Sensible Sentencing Trust slammed

Garth McVicar
Garth McVicar
A Prisoner aid group has come out swinging at the Sensible Sentencing Trust, saying the trust offers a "moral workout" for the white middle-classes and its propositions will not result in a less violent society.

In light of the publicity the Sensible Sentencing Trust received after its annual conference last week, Prisoner Aid and Rehabilitation Service (Pars) national director Lyanne Kerr said the trust was a select victims' club whose policies went against the bulk of research on improving criminal justice systems.

But trust head Garth McVicar said he was used to such criticism, and welcomed the debate.

"It's the typical sort of knee-jerk reaction we expected from what we are proposing. There are opponents everywhere where people wanted to introduce these sorts of policies."

Mrs Kerr said she did not believe the trust was really interested in public safety, "because if they were, you would be doing things a lot differently to what they are doing".

Giving people longer, harsher sentences and making parole and bail harder to get and keep, resulted in more people in prisons.
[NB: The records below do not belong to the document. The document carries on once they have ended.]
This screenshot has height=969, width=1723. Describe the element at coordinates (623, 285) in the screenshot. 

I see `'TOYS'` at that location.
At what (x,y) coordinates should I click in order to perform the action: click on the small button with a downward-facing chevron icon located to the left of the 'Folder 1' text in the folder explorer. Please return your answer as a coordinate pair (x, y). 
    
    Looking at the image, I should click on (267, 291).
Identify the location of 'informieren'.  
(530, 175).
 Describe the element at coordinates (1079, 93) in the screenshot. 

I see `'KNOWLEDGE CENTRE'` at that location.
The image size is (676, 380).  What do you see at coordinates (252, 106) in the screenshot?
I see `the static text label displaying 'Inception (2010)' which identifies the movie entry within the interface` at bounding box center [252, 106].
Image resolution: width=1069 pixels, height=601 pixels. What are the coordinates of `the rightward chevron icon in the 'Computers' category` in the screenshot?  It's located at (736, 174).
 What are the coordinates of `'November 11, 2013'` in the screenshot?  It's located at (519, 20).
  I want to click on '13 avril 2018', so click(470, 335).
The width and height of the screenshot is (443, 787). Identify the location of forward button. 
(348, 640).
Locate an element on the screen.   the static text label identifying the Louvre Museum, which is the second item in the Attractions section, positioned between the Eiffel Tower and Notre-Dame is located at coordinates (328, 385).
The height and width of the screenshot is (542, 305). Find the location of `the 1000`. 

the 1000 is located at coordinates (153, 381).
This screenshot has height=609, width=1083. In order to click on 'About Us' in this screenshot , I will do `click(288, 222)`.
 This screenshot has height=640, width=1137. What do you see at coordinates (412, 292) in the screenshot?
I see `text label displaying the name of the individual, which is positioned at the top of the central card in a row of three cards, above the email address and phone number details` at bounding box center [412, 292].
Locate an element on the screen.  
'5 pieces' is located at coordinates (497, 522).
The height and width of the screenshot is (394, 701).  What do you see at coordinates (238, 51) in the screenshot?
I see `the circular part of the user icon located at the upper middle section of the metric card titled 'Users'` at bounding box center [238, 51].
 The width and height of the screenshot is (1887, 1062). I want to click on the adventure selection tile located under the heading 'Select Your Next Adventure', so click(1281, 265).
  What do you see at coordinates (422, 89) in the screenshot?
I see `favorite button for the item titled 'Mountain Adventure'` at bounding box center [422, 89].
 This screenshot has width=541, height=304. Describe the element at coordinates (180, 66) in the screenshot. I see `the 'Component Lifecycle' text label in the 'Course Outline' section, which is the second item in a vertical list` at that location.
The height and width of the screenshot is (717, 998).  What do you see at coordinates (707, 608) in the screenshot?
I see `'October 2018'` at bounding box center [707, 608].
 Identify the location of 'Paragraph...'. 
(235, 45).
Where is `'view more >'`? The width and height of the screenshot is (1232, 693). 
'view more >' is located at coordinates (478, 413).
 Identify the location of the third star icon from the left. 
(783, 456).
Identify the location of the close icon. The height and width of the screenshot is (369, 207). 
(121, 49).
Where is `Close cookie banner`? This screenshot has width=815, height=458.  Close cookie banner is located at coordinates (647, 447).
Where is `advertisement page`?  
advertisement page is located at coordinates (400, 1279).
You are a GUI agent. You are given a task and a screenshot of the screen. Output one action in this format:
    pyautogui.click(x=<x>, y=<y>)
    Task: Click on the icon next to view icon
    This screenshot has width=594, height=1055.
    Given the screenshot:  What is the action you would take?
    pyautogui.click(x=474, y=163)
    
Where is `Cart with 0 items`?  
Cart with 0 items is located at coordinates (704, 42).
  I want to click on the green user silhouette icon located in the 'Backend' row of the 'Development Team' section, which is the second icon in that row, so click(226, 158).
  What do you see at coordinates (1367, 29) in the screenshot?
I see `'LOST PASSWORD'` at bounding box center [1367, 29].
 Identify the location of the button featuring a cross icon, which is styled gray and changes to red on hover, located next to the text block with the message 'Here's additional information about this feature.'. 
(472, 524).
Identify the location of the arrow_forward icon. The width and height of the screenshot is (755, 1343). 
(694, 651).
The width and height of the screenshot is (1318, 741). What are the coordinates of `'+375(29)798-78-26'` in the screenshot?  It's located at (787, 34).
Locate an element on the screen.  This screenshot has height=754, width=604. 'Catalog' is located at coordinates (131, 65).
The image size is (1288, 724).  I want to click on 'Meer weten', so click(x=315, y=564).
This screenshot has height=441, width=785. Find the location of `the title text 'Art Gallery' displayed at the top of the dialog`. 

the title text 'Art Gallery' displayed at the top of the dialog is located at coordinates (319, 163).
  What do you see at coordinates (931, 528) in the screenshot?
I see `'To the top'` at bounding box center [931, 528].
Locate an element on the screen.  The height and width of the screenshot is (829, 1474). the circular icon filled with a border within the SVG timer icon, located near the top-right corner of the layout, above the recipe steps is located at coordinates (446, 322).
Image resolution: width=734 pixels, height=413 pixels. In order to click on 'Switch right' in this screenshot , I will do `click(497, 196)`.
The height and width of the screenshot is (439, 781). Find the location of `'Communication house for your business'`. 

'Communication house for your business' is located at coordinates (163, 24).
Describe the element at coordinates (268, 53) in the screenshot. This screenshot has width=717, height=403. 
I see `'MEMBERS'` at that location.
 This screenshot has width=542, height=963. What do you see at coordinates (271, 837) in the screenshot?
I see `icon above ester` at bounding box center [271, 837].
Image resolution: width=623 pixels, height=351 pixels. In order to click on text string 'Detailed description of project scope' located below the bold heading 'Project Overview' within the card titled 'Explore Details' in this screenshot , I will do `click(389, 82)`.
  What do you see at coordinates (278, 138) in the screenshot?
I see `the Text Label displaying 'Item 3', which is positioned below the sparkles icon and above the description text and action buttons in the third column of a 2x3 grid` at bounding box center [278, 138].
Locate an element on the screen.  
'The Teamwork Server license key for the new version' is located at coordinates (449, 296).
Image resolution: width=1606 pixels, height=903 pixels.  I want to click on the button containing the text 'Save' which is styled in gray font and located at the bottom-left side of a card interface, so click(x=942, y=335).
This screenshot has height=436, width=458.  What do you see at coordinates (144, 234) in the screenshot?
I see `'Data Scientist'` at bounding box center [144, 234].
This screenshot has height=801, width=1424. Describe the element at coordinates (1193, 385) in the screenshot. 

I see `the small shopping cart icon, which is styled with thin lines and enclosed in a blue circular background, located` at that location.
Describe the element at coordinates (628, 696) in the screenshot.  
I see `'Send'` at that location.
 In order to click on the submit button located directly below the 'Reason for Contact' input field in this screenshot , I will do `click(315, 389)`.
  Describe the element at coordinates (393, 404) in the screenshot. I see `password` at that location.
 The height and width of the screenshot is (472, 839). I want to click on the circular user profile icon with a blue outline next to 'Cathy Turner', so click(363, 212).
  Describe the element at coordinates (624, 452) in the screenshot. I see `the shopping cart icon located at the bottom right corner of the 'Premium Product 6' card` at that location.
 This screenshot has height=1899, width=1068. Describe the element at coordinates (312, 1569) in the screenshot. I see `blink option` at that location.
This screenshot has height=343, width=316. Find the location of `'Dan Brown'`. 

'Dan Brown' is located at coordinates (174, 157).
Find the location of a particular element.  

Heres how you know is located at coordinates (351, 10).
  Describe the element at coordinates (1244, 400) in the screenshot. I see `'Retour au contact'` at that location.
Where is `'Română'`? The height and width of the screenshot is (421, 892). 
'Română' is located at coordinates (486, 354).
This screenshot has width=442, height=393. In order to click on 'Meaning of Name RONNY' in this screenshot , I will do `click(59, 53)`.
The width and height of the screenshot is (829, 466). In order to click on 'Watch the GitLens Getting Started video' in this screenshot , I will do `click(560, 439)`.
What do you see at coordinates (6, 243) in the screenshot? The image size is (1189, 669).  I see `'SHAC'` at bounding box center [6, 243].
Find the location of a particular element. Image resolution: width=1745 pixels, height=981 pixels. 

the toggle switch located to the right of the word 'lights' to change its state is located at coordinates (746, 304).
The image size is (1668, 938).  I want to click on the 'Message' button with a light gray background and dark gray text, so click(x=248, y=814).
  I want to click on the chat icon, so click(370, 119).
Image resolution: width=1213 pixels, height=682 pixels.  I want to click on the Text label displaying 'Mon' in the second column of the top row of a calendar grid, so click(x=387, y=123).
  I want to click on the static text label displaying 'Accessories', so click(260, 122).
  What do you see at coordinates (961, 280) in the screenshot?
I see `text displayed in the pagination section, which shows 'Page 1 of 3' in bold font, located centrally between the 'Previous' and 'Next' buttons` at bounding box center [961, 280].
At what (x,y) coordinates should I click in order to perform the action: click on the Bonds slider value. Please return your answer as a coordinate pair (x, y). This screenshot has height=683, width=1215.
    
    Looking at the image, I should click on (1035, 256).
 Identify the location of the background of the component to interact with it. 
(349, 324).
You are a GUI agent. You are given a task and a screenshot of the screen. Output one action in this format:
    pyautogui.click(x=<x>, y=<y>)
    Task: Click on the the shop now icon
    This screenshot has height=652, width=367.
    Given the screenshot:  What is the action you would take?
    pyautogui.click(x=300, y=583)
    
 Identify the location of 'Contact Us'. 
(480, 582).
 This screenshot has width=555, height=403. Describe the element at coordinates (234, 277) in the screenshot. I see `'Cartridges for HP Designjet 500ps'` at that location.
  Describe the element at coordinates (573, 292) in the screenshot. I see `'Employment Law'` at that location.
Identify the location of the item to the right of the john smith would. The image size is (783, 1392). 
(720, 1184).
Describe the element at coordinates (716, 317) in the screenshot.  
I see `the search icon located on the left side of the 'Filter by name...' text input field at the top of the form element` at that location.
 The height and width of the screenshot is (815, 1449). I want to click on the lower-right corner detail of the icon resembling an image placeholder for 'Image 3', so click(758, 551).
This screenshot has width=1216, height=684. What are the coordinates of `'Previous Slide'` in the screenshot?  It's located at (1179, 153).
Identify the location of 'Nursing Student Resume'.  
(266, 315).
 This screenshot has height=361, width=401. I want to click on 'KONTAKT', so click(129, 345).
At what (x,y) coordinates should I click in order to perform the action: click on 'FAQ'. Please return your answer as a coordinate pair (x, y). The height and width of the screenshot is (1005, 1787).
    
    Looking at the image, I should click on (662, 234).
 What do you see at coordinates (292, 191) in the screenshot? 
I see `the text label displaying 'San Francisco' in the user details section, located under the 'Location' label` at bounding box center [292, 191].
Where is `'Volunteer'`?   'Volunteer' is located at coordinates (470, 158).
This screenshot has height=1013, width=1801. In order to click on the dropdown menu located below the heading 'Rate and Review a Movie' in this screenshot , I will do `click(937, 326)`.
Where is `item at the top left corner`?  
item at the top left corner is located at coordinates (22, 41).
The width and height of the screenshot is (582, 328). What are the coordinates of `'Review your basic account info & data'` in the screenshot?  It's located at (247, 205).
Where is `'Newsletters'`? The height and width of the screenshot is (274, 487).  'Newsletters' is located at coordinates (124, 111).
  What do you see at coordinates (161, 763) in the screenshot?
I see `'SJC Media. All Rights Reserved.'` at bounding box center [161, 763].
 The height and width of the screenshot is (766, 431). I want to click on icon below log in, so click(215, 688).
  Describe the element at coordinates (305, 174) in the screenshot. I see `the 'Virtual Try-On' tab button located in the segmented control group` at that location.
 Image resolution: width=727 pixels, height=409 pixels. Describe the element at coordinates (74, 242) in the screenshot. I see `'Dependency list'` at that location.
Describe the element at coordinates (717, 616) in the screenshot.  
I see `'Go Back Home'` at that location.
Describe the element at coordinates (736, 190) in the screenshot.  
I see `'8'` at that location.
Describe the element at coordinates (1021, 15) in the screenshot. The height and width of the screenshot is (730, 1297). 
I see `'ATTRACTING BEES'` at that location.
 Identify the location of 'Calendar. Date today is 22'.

"That is why the prisons are bulging now, because people are being caught much more. If these people could meet deadlines and deal themselves with their mental health and drug and alcohol issues, they would be functioning people like you and me."

The trust wanted the system's emphasis to be on victims, but often offenders were victims too, Mrs Kerr said.

"When they are 2 or 3, like James Whakaruru or Lily Bing, we feel terrible if they are beaten to death, but when the kids that survive those beatings or the other hideous things that might happen to them [later commit crime], we have no tolerance for them."

Saying things like "You do the crime, you do the time" was all well and good, but people did not realise most people eventually came out of prison.

"And they might live next door to you or me.

So if you put them in cells and you treat them like animals, they're not going to be nice when they come out."

The trust had gained so much popularity because it consisted of white, middle-class people who said what people wanted to hear.

"These are not people who would go down to a gang pad or know anything about what's happening there. To them, it seems nice to kick into a bunch of people who no-one's going to stick up for.

"It's a bit of sport, a bit of a moral workout; it makes you feel good. We don't trust our politicians any more so we take this vigilante approach."

In 10 years, when the prison population was huge, people would be ashamed they had taken up "this stupid tactic" instead of giving people some skills and keeping them out of jail, she said.

"If things were as simple as what Garth McVicar says, I would want to do it, too. But it's not. It makes things worse and then there's more dysfunctional people, more boys growing up without a dad because he's banged up."

Mr McVicar said Mrs Kerr's comments were another example of an "excuse-driven mentality".

The argument that offenders were victims too was what got New Zealand into "this pickle" in the first place, he said.

For a long time, people had tried to sort out the criminal justice system using the philosophy that everybody could be rehabilitated, he said.

"But that's obviously not true. For the safety of the community, they need to be locked away. I don't really care if they had a bad background or whatever. I feel sorry for them, but we can't rehabilitate some of them. People have got to accept that."

He rubbished Mrs Kerr's claim that some people did not have choices to turn themselves around.

He knew people who had had a bad background and upbringing, but had managed to turn their lives around.

"It is possible; of course it is."

He denied the trust was an exclusive organisation.

Its membership involved a wide range of people, including members of some offenders' families.

The trust did not approach victims and never would, but anyone at all could approach it, he said.

With regards to the research, studies showing that the policies the trust promoted worked had been done and had even been presented to various political parties, which had not rejected them.

He had no problem with groups such as Pars raising the issues as long as they were doing something to change the situation, Mr McVicar said.

"What I do have a problem with is that they are so verbal and hateful in their criticism of us. I have a huge problem with that because all we are is a bunch of New Zealanders who are saying it's time we had a re-think about where we are going as a nation."

He accepted the policies the trust propounded would not change things instantly, either.

"There's no magic pill to cure this thing . . . We'll be part of the solution. The bigger part of the solution is for the country to have a debate around positive parenting, the role of mums and dads in this whole thing.

"I think that's a debate we are going to have to have. And we're quite happy to take the hiding that we get from people that oppose us because it has instigated a discussion that we always needed to have."